▸ WHAT THIS TASK INVOLVES
Beneath this instruction is a listing; write out exactly the line that contains "Open master branch external link icon" and each line after it to the last.
BEGIN LISTED ENTRIES
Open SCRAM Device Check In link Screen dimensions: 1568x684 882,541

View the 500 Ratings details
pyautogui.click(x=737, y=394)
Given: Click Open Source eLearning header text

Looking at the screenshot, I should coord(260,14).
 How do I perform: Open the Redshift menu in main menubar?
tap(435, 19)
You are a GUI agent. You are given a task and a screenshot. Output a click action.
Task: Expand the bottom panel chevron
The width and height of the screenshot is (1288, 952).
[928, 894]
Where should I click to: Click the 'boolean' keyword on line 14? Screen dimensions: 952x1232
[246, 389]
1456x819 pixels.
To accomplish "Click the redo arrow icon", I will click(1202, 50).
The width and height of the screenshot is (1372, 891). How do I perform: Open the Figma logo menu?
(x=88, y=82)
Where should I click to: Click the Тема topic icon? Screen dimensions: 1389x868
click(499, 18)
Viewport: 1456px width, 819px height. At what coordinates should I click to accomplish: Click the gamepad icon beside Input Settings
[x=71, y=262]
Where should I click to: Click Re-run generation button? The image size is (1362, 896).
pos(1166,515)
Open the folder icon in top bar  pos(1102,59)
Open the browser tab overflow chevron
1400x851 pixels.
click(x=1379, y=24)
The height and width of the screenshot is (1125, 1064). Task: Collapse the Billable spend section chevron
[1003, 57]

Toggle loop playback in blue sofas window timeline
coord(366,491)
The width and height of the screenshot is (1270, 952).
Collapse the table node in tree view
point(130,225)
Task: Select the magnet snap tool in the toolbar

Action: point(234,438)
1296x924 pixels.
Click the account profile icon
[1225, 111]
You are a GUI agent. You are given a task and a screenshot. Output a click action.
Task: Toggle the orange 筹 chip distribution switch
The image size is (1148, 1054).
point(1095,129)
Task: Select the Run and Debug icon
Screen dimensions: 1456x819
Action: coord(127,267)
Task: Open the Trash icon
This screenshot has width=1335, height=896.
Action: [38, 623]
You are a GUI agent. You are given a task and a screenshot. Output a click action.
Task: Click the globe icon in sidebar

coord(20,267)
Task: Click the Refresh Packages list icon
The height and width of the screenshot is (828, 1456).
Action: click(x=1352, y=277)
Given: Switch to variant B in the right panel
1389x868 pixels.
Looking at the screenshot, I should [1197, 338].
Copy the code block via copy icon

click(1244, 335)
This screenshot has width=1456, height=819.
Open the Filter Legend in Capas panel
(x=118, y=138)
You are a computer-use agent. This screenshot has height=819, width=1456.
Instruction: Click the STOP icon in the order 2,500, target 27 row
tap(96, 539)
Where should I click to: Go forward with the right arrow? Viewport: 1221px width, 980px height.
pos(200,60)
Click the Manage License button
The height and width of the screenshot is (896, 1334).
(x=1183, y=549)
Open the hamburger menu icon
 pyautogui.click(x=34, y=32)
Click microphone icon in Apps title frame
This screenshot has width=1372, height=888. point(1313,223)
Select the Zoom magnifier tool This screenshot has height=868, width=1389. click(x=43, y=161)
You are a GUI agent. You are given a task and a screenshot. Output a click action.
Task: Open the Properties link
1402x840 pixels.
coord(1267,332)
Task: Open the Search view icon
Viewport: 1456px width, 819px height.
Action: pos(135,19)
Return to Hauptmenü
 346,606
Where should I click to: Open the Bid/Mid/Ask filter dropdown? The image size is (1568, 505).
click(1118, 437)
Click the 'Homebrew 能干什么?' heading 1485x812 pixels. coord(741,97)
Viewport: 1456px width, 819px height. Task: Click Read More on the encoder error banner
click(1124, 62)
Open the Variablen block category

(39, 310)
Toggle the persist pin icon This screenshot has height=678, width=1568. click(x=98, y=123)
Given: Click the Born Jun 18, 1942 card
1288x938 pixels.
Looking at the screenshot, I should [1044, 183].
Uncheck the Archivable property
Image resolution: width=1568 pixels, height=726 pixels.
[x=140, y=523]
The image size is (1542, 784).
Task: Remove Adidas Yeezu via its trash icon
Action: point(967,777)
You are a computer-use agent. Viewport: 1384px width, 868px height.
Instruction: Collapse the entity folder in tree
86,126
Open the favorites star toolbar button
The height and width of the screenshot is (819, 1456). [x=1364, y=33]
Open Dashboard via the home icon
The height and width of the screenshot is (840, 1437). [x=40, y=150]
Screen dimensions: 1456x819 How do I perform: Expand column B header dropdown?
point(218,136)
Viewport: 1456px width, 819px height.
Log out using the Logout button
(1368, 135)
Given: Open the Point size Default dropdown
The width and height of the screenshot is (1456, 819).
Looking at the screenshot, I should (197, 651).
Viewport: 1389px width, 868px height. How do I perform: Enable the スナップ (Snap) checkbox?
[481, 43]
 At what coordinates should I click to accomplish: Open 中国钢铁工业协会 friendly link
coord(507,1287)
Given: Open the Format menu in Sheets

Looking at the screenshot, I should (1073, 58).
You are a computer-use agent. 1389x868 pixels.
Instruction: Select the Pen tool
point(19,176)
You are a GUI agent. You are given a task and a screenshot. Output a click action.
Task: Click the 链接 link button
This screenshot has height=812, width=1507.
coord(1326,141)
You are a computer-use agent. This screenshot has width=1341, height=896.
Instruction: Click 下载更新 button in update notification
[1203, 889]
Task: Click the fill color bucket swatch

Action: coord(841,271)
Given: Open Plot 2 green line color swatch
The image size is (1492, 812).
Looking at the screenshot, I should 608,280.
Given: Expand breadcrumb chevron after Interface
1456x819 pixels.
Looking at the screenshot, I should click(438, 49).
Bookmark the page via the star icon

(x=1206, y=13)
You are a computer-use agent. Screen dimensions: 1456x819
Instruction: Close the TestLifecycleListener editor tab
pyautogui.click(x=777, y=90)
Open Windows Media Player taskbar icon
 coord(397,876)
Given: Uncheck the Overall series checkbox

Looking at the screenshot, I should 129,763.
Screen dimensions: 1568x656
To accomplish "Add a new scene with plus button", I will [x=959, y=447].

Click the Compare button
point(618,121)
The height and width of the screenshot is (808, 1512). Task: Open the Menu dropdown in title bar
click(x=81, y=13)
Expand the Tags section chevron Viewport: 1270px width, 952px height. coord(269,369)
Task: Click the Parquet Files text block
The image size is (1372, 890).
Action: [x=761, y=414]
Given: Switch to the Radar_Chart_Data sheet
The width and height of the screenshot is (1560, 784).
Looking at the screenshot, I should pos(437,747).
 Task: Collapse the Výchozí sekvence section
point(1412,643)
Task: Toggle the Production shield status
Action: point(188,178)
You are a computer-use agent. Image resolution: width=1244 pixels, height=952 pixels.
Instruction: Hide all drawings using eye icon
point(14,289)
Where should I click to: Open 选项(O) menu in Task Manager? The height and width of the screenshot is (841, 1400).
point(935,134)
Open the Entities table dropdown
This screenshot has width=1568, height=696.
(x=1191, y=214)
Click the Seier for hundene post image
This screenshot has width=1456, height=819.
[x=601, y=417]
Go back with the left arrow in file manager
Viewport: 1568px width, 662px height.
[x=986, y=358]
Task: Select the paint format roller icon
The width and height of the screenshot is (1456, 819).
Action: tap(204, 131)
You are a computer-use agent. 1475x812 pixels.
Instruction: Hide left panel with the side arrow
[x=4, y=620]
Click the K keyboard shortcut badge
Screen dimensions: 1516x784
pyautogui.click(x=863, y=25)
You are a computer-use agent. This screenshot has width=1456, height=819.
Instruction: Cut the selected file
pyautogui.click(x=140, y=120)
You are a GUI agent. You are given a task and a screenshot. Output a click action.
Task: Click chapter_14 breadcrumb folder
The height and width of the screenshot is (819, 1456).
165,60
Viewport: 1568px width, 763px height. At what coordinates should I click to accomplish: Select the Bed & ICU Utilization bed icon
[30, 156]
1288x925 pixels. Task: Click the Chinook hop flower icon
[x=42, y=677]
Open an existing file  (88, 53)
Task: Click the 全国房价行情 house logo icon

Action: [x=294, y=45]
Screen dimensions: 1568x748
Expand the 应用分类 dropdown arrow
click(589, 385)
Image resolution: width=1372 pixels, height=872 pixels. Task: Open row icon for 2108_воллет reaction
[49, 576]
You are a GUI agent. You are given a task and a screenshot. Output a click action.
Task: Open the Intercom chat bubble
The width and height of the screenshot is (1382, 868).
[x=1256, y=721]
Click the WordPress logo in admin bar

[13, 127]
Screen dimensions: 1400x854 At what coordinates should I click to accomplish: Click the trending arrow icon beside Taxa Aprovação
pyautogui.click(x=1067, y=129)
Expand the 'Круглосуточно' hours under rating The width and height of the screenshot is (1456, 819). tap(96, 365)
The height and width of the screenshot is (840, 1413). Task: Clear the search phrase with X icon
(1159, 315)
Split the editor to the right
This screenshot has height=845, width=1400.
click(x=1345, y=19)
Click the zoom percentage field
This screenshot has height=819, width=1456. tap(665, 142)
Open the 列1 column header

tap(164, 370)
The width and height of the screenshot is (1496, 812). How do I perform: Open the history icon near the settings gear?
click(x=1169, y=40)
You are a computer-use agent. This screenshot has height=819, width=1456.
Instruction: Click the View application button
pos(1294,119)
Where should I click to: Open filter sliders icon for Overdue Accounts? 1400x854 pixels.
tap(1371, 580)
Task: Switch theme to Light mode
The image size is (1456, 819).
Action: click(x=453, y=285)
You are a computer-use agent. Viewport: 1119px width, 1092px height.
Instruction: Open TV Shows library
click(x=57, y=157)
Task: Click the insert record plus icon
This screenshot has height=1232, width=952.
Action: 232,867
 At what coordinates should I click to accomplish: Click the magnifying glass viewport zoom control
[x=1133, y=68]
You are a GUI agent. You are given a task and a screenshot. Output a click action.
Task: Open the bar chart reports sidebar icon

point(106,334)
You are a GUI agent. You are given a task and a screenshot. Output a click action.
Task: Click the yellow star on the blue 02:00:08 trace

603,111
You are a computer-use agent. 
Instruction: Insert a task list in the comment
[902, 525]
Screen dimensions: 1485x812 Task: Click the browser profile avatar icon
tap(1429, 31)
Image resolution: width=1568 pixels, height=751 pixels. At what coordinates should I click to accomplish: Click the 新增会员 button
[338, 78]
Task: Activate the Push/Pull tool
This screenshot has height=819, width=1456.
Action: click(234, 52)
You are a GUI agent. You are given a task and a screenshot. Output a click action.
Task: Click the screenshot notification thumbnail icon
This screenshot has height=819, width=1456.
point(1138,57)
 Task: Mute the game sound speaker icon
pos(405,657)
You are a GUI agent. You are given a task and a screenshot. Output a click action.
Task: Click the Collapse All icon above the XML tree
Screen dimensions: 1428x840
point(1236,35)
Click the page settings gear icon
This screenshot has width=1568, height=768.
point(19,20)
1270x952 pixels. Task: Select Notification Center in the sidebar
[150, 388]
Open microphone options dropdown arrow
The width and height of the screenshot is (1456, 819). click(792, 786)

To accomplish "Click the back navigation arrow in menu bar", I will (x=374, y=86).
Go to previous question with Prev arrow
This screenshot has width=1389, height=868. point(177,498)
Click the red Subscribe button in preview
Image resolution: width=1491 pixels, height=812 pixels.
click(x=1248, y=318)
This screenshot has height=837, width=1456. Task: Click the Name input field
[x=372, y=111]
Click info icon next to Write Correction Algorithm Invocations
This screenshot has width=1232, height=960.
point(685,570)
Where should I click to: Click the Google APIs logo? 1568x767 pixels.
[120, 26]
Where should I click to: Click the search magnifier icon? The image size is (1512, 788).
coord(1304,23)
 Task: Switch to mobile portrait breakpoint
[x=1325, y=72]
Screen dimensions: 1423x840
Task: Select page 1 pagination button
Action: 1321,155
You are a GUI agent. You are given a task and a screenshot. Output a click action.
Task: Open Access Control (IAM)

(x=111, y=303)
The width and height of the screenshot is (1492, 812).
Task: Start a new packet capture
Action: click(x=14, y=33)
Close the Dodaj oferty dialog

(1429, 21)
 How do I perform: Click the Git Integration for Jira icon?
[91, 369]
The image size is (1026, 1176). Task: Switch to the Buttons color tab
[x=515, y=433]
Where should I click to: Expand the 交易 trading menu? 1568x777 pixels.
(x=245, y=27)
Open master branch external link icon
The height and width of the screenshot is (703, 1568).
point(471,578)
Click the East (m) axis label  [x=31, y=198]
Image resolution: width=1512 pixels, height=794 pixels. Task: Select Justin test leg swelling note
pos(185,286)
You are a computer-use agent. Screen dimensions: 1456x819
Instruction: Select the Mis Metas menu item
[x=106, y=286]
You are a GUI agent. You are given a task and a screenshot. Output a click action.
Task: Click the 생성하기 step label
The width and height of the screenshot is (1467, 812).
END LISTED ENTRIES
▸ EXPECTED OUTPUT
Open master branch external link icon
The height and width of the screenshot is (703, 1568).
point(471,578)
Click the East (m) axis label  [x=31, y=198]
Image resolution: width=1512 pixels, height=794 pixels. Task: Select Justin test leg swelling note
pos(185,286)
You are a computer-use agent. Screen dimensions: 1456x819
Instruction: Select the Mis Metas menu item
[x=106, y=286]
You are a GUI agent. You are given a task and a screenshot. Output a click action.
Task: Click the 생성하기 step label
The width and height of the screenshot is (1467, 812).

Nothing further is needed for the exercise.